‘Tit fer Tat’: What I’ll mostly be wearing at the wedding of the year….

 

As you can see I’ve bought my hat. It’s a little bit too flash really, more of a summer bonnet for keeping the flies off but it’ll be perfect. I’m nearly ready. I’ll dust down my old Jack London two-tone whistle and flute (‘suit’ to those of you not familiar with Cockney rhyming slang); clip on the stripy regimental tie with a louche Windsor knot, and polish my Savile Row brown brogues (the artfully faded ones from an Op Shop in Smith Street). Very nice. Very fitting. All I need now is the embossed card from the Palace with the hand-written invitation, the crisp stationery, the generous calligraphy customary on such posh occasions.

I’m sure it’s in the post. I can afford to wait. After all, it’s a fair distance from St James to St Kilda. I’m not over-concerned. You see, I do meet all the criteria: father served for decades in a Royal military corps, uncle was a warrant officer in the Royal Artillery; I studied at the Royal College of Art, am an elected member of the Royal West of England Academy, commissioned by the Royal Marines; I shook hands (twice) with the grand Old Duke of York on his recent visit to RMIT, and I’ve even got a loyalty card with the RACV. What further credentials might one possibly need? In fact, I’ve probably more claim to royal lineage than Megan M. her good self! And what of the potential marriage – an American divorcee marrying an English heir to the throne – what could possibly go wrong?

I pondered this prospect while wandering with family the vast sun-bleached beaches of Southern Australia last month. Christmas in 30 plus degrees is, and will remain, a novelty for anyone born north of the Tropic of Cancer. Beaches at Christmas are normally rain-sodden, wind-lashed dispiriting places under skies the colour of unpolished pewter. Not always, however. They can be places of unexpected surprise and delight, especially when strewn with unusual treasure trove. In 1997 a container filled with millions of Lego pieces was swept off a cargo vessel in heavy seas twenty miles from Land’s End on the far SW tip of England. 4.8 million pieces of the plastic building brick bound for New York ended up in beaches and coves. In a quirk of maritime fate all the pieces had a nautical theme: divers, aquanauts, fish of all shapes, and vast numbers of scuba kit, spear guns, life preservers, and flippers. There were also 33, 941 dragons – in black and green, please note – and 353,264 ‘Daisy Flowers in packs of four coloured white, red and yellow’ (You have to give it to the stock control folk at Lego; their data management is refreshingly specific).

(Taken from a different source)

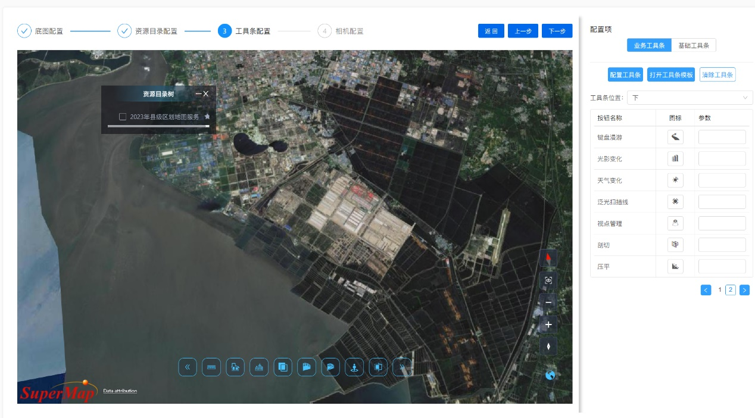Click the map zoom in plus button
The height and width of the screenshot is (418, 755).
click(548, 325)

Despite many hours of earnest rooting around on all fours, despite sifting through tonnes of sand I’ve yet to find one piece, not even a bloody ‘Daisy Flower’ in white, red or yellow. For some odd reason the most sought after piece is the black octopus: of the 4,200 that were swallowed by the waves only three have emerged from the sea after 18 years. Surely that’s some sort of conspiracy? Incredibly, a Melbourne local is reputed to have stumbled across a flipper that came from the same spillage! Nautical drifts of 100,000 km are not unknown. The mind simply boggles.

What’s worse than not dredging up a single piece, is that the entire episode is an environmental disaster. On land Lego may be fun (if you’re keen on that kind of ‘break and build-build and break’ play); in the ocean it’s a deadly poison for wildlife. The plastic does not decompose easily and merely adds to the grotesque gyres of marine debris that are clogging up and contaminating vast tracts of our oceans.

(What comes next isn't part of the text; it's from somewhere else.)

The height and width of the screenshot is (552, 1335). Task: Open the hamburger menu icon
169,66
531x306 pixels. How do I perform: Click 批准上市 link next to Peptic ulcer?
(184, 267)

So, should my crisply embossed invitation card fail to make it from the Palace of St James I will dedicate the occasion to a spot of beach cleaning. However, I’m staying hopeful.

Even better I’ve made a cake, a fine upstanding vanilla-coloured creamy concoction modelled on a magnificent mound in Mungo National Park, which I had the unique pleasure of visiting last month. And as you can see my fine Titfer did its job of keeping the southern sun from bleaching my Barnet – there’s more cockney slang for you: ‘Barnet fair’ = hair.